- _Document_:
## START

Marx’s
Capital Volume 1, Part 10b
Mogadishu, 1993
Colonialism
Here we
are, nearly at the end of Capital, Volume 1, the famous and huge book that so
many people talk about and so few people read. We have read it. We are more fit
to be cadres. We are more fit to be the vanguard. What remain are only the
three last chapters, which are not difficult to read, although as always they
challenge us to be brave and to act, and action will never be easy.
In Chapter 31 Marx states that the origin
of the industrial (not farming) capitalist is in colonialism.
“The discovery of gold and silver in America,
the extirpation, enslavement and entombment in mines of the aboriginal
population, the beginning of the conquest and looting of the East Indies, the
turning of Africa into a warren for the commercial hunting of black-skins,
signalised the rosy dawn of the era of capitalist production. These idyllic
proceedings are the chief momenta of primitive accumulation. On their heels
treads the commercial war of the European nations, with the globe for a
theatre.”
“To-day industrial supremacy implies commercial
supremacy. In the period of manufacture properly so called, it is, on the other
hand, the commercial supremacy that gives industrial predominance. Hence the
preponderant rôle that the colonial system plays at that time. It was "the
strange God" who perched himself on the altar cheek by jowl with the old
Gods of Europe, and one fine day with a shove and a kick chucked them all of a
heap. It proclaimed surplus-value making as the sole end and aim of humanity.”

## END

- _Stated task_: Decide whether each statement agrees with the Capital commentary above, answering yes or no and quoting the deciding words of the text exactly. 1. Three chapters of Capital, Volume 1 remain to be read. 2. In Chapter 31, Marx traces the origin of the farming capitalist to colonialism. 3. In the period of manufacture properly so called, industrial supremacy gives commercial predominance. The material after this point is not needed.

- _Recorded data_:
## START

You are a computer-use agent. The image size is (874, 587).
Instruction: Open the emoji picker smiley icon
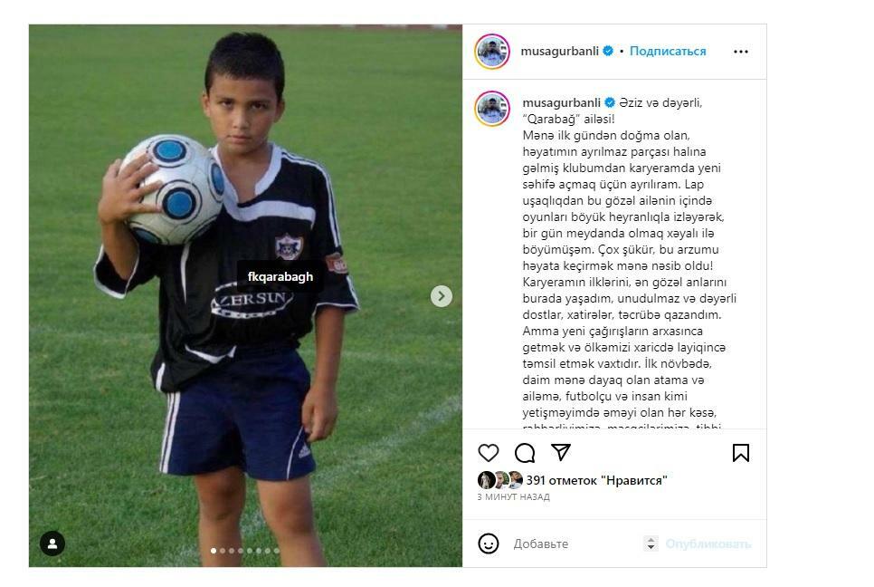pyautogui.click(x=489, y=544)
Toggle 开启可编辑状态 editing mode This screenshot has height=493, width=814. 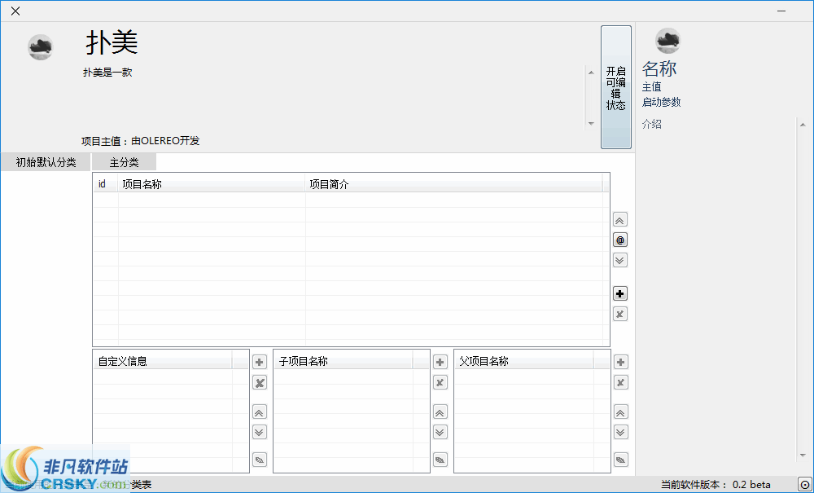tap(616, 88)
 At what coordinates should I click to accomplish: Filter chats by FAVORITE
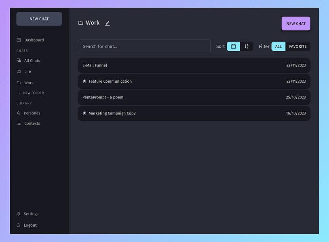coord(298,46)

## END
## START

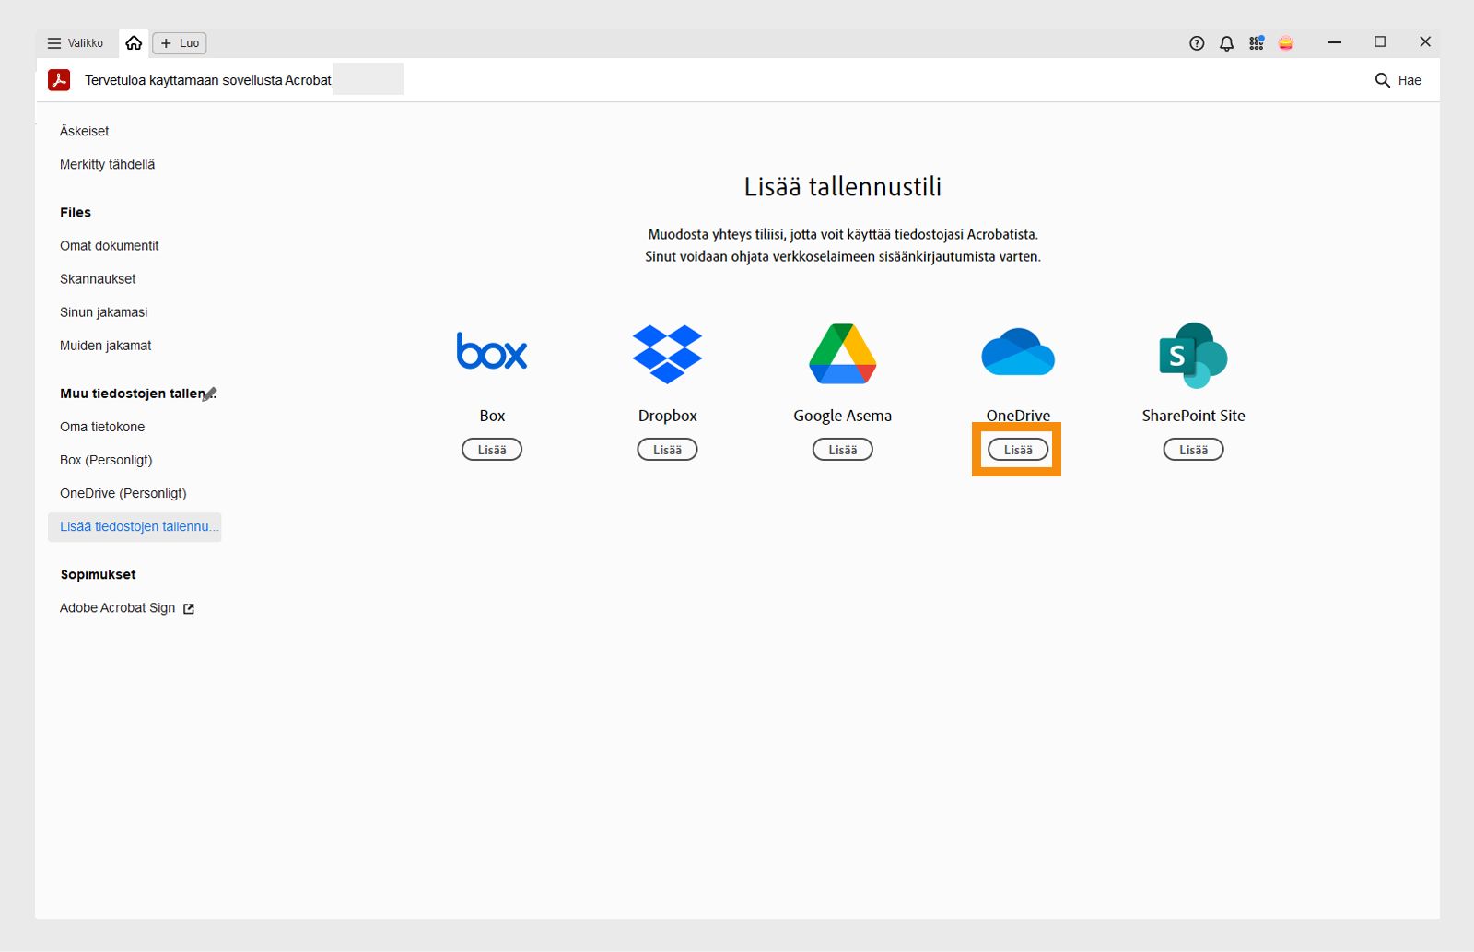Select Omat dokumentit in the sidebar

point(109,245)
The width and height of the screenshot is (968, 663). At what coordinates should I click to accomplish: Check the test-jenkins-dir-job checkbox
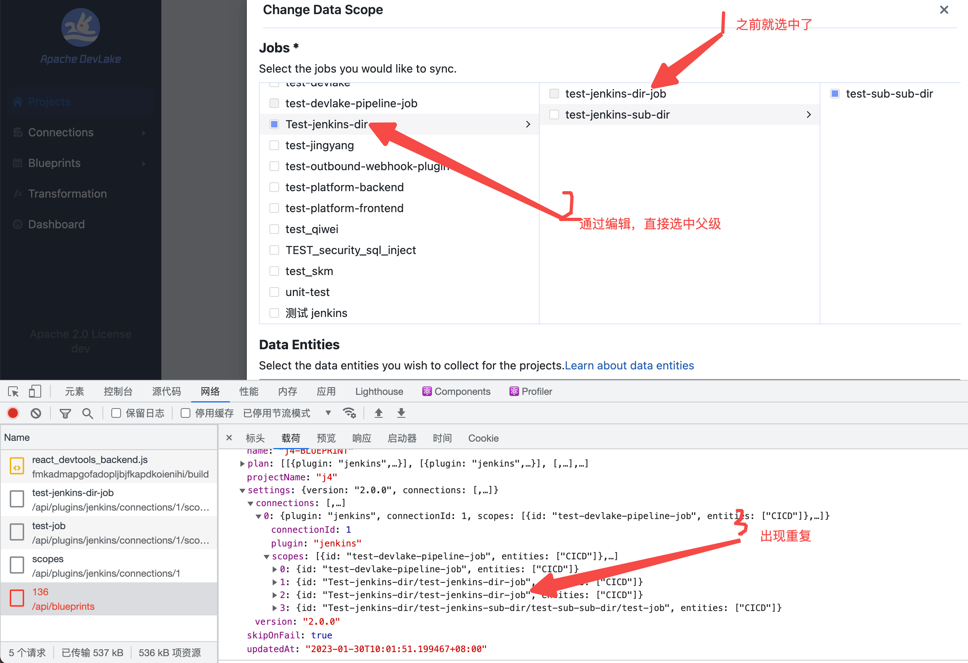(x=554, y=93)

## END
## START

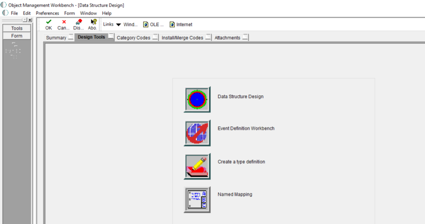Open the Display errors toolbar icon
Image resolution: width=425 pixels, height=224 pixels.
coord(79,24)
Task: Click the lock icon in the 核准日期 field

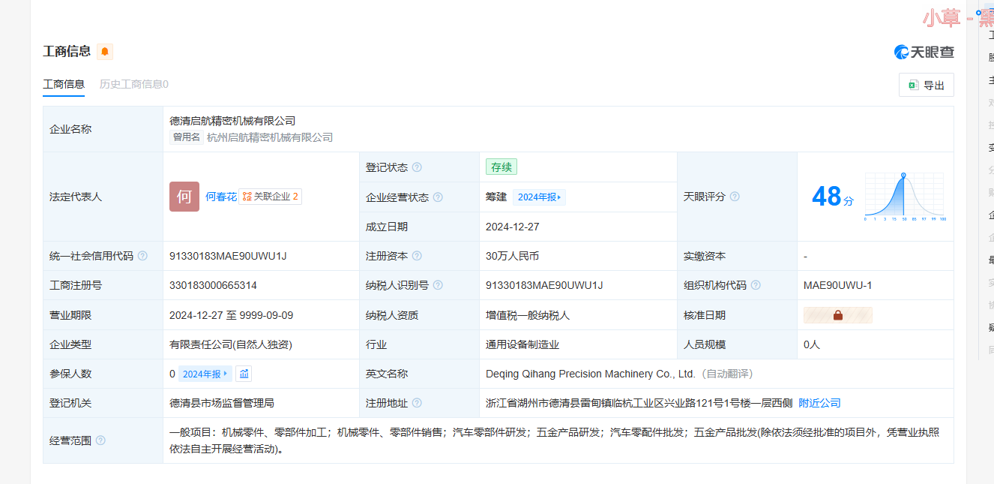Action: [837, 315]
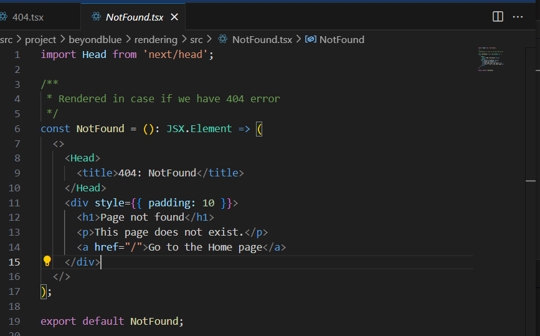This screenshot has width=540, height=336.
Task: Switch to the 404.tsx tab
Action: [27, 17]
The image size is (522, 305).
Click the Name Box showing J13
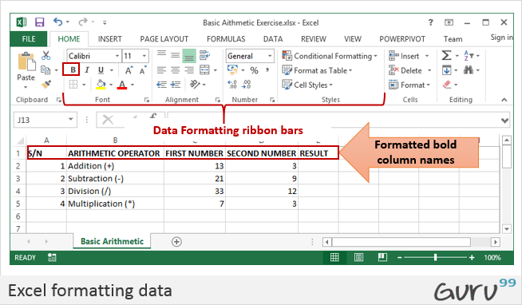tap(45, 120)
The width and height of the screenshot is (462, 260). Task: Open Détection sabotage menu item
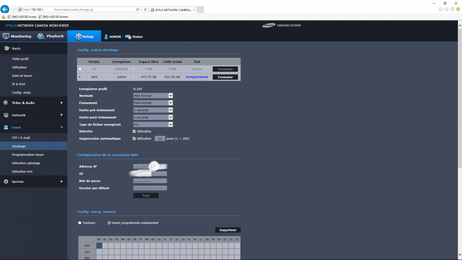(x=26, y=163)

## END

- _Result of this task_:
1. Yes: "What remain are only the three last chapters"
2. No: "In Chapter 31 Marx states that the origin of the industrial (not farming) capitalist is in colonialism."
3. No: "In the period of manufacture properly so called, it is, on the other hand, the commercial supremacy that gives industrial predominance."